━━━━━ Input material ━━━━━

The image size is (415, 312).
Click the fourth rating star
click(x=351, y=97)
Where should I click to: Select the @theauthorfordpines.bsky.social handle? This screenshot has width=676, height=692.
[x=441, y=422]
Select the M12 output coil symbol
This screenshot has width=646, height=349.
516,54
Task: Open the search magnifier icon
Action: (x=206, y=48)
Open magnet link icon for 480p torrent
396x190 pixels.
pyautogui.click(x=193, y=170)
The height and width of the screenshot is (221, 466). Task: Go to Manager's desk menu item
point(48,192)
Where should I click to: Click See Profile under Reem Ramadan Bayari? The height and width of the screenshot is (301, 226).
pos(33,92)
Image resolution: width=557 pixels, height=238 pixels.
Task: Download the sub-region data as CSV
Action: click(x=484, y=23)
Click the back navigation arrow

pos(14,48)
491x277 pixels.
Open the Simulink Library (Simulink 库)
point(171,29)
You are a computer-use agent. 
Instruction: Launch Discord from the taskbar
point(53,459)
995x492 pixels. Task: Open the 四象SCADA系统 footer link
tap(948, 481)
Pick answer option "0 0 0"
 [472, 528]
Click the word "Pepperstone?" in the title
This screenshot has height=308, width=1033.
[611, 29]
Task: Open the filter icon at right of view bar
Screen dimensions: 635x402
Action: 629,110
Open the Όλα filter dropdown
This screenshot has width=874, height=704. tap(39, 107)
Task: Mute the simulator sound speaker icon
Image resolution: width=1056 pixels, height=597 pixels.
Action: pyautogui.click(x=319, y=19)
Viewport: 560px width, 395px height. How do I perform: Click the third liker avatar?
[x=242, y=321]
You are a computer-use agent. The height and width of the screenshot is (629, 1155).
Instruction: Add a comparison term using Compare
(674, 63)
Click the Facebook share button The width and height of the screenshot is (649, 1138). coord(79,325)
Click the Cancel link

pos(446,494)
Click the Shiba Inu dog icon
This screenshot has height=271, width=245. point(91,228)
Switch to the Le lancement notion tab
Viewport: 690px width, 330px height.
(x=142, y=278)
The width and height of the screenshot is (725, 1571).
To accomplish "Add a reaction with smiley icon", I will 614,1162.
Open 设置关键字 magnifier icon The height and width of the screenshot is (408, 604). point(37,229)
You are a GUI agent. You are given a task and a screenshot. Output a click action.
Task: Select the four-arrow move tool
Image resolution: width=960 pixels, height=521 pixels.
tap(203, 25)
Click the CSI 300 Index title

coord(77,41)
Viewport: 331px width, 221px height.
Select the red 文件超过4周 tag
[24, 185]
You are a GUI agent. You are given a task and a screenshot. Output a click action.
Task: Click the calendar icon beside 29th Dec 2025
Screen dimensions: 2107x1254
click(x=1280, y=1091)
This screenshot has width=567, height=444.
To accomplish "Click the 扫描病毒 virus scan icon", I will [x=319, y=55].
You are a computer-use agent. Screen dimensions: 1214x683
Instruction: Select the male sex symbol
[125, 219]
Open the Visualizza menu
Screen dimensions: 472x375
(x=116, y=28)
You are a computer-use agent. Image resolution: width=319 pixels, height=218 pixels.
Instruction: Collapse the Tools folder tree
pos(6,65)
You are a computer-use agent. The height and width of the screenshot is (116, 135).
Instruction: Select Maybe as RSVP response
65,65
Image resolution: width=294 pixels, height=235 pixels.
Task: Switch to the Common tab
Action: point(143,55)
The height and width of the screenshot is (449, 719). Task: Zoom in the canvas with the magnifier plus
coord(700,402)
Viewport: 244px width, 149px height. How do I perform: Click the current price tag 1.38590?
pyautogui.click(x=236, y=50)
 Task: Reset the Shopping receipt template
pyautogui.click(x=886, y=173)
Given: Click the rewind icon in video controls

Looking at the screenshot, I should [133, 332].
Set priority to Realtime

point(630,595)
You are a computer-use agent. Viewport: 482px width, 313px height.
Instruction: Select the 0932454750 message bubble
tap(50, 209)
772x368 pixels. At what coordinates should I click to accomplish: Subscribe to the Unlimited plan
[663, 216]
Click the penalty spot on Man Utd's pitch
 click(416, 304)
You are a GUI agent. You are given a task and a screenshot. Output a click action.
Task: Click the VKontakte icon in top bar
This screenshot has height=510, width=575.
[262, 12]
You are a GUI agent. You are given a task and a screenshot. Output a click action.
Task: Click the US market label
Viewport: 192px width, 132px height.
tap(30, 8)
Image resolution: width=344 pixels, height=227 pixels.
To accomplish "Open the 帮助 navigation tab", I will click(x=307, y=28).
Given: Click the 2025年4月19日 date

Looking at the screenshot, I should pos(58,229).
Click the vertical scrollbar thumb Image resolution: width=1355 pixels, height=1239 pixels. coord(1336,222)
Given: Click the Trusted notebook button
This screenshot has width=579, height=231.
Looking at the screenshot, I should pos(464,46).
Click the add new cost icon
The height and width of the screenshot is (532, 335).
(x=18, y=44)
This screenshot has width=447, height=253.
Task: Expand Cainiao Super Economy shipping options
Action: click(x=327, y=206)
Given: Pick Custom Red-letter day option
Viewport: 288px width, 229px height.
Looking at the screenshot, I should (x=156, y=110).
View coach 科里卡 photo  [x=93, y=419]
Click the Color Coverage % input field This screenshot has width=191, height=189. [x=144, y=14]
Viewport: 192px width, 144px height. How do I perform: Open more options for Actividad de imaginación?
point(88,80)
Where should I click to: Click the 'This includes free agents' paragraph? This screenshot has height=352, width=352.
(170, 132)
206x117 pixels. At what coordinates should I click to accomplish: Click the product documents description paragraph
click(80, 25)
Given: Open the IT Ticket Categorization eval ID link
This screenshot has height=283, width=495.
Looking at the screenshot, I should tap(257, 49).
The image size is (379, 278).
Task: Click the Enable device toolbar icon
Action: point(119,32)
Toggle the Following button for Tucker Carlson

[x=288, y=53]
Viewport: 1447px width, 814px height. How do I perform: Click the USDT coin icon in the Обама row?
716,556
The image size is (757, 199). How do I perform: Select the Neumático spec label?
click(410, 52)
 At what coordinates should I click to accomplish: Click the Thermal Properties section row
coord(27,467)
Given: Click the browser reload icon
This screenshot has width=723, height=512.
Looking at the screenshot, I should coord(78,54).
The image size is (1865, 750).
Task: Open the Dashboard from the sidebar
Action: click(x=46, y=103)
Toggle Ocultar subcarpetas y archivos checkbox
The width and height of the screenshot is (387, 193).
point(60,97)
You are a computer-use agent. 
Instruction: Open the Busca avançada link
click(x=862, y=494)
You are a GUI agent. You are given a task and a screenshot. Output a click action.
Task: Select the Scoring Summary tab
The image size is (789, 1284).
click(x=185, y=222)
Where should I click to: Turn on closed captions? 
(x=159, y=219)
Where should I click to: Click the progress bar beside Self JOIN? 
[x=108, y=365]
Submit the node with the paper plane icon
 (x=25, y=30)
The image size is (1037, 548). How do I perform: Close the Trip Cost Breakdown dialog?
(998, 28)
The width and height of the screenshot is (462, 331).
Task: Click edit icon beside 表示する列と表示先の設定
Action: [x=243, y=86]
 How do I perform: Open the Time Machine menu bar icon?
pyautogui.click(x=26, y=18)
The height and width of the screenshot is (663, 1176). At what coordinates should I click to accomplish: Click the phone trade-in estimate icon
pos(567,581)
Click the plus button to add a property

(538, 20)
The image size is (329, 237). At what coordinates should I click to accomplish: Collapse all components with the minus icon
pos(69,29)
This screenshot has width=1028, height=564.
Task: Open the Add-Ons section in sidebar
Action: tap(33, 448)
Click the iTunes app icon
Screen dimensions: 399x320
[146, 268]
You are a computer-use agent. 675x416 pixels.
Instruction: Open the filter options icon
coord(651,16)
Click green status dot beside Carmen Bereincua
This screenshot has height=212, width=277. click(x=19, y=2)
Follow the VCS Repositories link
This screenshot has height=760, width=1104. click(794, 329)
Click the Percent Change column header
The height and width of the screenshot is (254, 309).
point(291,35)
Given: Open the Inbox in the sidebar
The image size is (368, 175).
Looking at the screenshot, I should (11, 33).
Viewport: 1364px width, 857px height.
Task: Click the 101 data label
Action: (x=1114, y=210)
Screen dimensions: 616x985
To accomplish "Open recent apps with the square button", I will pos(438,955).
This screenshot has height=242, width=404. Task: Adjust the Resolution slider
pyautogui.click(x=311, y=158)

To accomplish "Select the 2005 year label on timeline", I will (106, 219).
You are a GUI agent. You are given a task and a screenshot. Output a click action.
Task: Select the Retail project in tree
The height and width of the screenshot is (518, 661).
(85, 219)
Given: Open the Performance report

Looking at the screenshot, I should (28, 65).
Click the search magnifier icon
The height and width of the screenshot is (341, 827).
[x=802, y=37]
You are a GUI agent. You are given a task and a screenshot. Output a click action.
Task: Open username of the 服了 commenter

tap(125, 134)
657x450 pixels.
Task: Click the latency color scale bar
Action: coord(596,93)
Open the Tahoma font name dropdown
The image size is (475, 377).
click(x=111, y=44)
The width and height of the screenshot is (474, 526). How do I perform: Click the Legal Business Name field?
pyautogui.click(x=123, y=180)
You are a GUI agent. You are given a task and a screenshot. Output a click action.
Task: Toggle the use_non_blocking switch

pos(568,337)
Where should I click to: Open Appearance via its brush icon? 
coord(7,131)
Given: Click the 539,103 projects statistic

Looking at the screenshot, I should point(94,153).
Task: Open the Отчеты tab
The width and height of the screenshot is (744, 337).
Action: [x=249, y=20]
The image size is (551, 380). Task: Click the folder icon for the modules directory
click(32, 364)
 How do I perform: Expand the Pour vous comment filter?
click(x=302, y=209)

━━━━━

■ **Task objective**: Set down only the lines above that fall between the line holding "Given: Click the rewind" and the line holding "Task: Click the VKontakte icon in top bar", inclusive, keeping each exact.

■ **Result below**:
Given: Click the rewind icon in video controls

Looking at the screenshot, I should [133, 332].
Set priority to Realtime

point(630,595)
You are a computer-use agent. Viewport: 482px width, 313px height.
Instruction: Select the 0932454750 message bubble
tap(50, 209)
772x368 pixels. At what coordinates should I click to accomplish: Subscribe to the Unlimited plan
[663, 216]
Click the penalty spot on Man Utd's pitch
 click(416, 304)
You are a GUI agent. You are given a task and a screenshot. Output a click action.
Task: Click the VKontakte icon in top bar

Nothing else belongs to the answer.